Blue hydrogen comes with a caveat, however. Recent forecasts suggest that emissions-free green hydrogen will out-compete blue hydrogen on price as early as 2030, not to mention cleanliness. While blue hydrogen can help build up supply and demand for clean hydrogen in general and the technologies that use it, its long-term future is uncertain. An effective hydrogen strategy must thus plan for every timeline.

Secondly, B.C.’s natural gas industry already has the infrastructure in place and the workforce needed to repurpose depleted oil and gas reservoirs (or use other geological formations) to permanently store CO2. Basically, the industry that pulled natural gas out of the ground can become the industry that puts CO2 back into the ground.

B.C. is already a global leader in the direct air capture of CO2 through companies such as Squamish-based Carbon Engineering. Combining B.C.’s skilled natural gas workforce, the province’s innovative companies working on storing CO2 and our abundant clean electricity could be a recipe for success.

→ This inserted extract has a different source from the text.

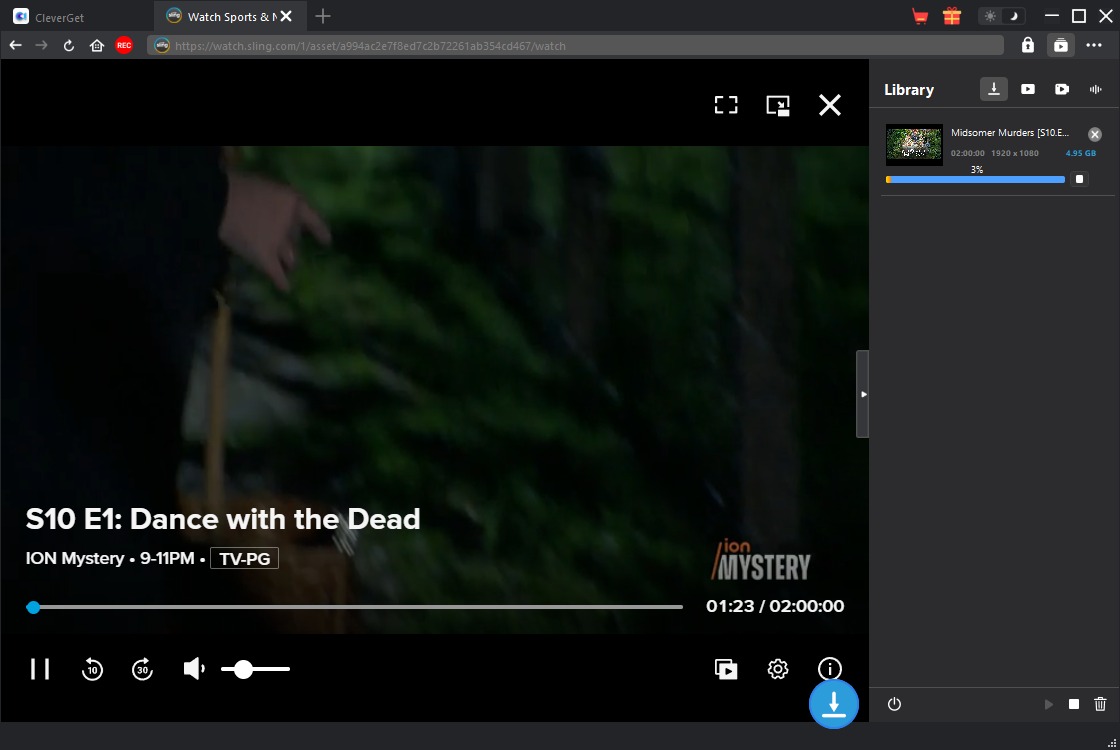Show episode info with the info icon
Image resolution: width=1120 pixels, height=750 pixels.
coord(830,669)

The reality is that B.C. gas producers are both price and policy takers from export markets with increasingly ambitious climate agendas. Innovation is natural gas’ other strong headwind, as renewable power generation and storage costs continue their competitive decline.

Thankfully, we can see what’s coming, and we have the resources to not only prepare for it – but to seize it. The choice is ours to make. •

Merran Smith is the executive director of Clean Energy Canada, a program at Simon Fraser University’s Centre for Dialogue.